*What this task involves:* Please set down, unchanged, the line containing "National Team Members Alumni (160, 184)" and all the lines that follow it until the data below ends.

*Data excerpts:*
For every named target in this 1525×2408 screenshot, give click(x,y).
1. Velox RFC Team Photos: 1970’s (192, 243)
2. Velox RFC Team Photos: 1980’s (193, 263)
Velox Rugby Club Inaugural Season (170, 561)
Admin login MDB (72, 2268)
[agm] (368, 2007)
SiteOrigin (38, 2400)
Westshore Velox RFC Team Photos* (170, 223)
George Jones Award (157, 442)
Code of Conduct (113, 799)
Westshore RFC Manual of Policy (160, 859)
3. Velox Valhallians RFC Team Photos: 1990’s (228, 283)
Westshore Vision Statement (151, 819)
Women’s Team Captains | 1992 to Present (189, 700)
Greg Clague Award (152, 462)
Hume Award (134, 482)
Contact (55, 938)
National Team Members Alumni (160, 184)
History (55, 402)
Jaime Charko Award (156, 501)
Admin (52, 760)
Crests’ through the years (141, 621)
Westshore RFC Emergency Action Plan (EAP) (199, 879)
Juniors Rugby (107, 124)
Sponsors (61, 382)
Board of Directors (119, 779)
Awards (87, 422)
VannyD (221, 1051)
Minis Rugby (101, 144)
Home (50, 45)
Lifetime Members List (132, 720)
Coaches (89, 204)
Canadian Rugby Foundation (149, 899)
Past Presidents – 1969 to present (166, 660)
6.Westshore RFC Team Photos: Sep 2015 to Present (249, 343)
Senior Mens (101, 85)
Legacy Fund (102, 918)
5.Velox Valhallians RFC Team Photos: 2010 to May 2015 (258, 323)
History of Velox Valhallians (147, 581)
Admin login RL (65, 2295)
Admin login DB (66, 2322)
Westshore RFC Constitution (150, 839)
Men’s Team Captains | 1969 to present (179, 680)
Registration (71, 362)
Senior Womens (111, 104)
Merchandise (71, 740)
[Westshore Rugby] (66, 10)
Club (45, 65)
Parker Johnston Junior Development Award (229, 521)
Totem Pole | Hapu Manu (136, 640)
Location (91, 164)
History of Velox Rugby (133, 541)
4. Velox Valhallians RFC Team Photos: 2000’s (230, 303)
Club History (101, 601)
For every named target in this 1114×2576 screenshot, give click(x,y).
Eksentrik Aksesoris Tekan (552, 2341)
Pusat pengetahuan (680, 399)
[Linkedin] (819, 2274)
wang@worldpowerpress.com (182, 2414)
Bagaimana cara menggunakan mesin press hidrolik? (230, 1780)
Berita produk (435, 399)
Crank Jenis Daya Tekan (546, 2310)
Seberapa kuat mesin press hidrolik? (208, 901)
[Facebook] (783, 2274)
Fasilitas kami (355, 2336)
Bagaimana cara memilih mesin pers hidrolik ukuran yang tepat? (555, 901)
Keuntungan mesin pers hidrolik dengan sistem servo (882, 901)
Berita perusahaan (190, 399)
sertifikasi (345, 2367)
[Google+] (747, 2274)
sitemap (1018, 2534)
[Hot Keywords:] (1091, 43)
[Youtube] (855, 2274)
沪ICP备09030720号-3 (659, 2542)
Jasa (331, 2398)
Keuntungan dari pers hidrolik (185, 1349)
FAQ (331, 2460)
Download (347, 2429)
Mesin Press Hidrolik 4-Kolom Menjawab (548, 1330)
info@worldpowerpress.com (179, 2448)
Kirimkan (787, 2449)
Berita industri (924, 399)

*Written answer:*
National Team Members Alumni (160, 184)
History (55, 402)
Jaime Charko Award (156, 501)
Admin (52, 760)
Crests’ through the years (141, 621)
Westshore RFC Emergency Action Plan (EAP) (199, 879)
Juniors Rugby (107, 124)
Sponsors (61, 382)
Board of Directors (119, 779)
Awards (87, 422)
VannyD (221, 1051)
Minis Rugby (101, 144)
Home (50, 45)
Lifetime Members List (132, 720)
Coaches (89, 204)
Canadian Rugby Foundation (149, 899)
Past Presidents – 1969 to present (166, 660)
6.Westshore RFC Team Photos: Sep 2015 to Present (249, 343)
Senior Mens (101, 85)
Legacy Fund (102, 918)
5.Velox Valhallians RFC Team Photos: 2010 to May 2015 (258, 323)
History of Velox Valhallians (147, 581)
Admin login RL (65, 2295)
Admin login DB (66, 2322)
Westshore RFC Constitution (150, 839)
Men’s Team Captains | 1969 to present (179, 680)
Registration (71, 362)
Senior Womens (111, 104)
Merchandise (71, 740)
[Westshore Rugby] (66, 10)
Club (45, 65)
Parker Johnston Junior Development Award (229, 521)
Totem Pole | Hapu Manu (136, 640)
Location (91, 164)
History of Velox Rugby (133, 541)
4. Velox Valhallians RFC Team Photos: 2000’s (230, 303)
Club History (101, 601)
For every named target in this 1114×2576 screenshot, give click(x,y).
Eksentrik Aksesoris Tekan (552, 2341)
Pusat pengetahuan (680, 399)
[Linkedin] (819, 2274)
wang@worldpowerpress.com (182, 2414)
Bagaimana cara menggunakan mesin press hidrolik? (230, 1780)
Berita produk (435, 399)
Crank Jenis Daya Tekan (546, 2310)
Seberapa kuat mesin press hidrolik? (208, 901)
[Facebook] (783, 2274)
Fasilitas kami (355, 2336)
Bagaimana cara memilih mesin pers hidrolik ukuran yang tepat? (555, 901)
Keuntungan mesin pers hidrolik dengan sistem servo (882, 901)
Berita perusahaan (190, 399)
sertifikasi (345, 2367)
[Google+] (747, 2274)
sitemap (1018, 2534)
[Hot Keywords:] (1091, 43)
[Youtube] (855, 2274)
沪ICP备09030720号-3 (659, 2542)
Jasa (331, 2398)
Keuntungan dari pers hidrolik (185, 1349)
FAQ (331, 2460)
Download (347, 2429)
Mesin Press Hidrolik 4-Kolom Menjawab (548, 1330)
info@worldpowerpress.com (179, 2448)
Kirimkan (787, 2449)
Berita industri (924, 399)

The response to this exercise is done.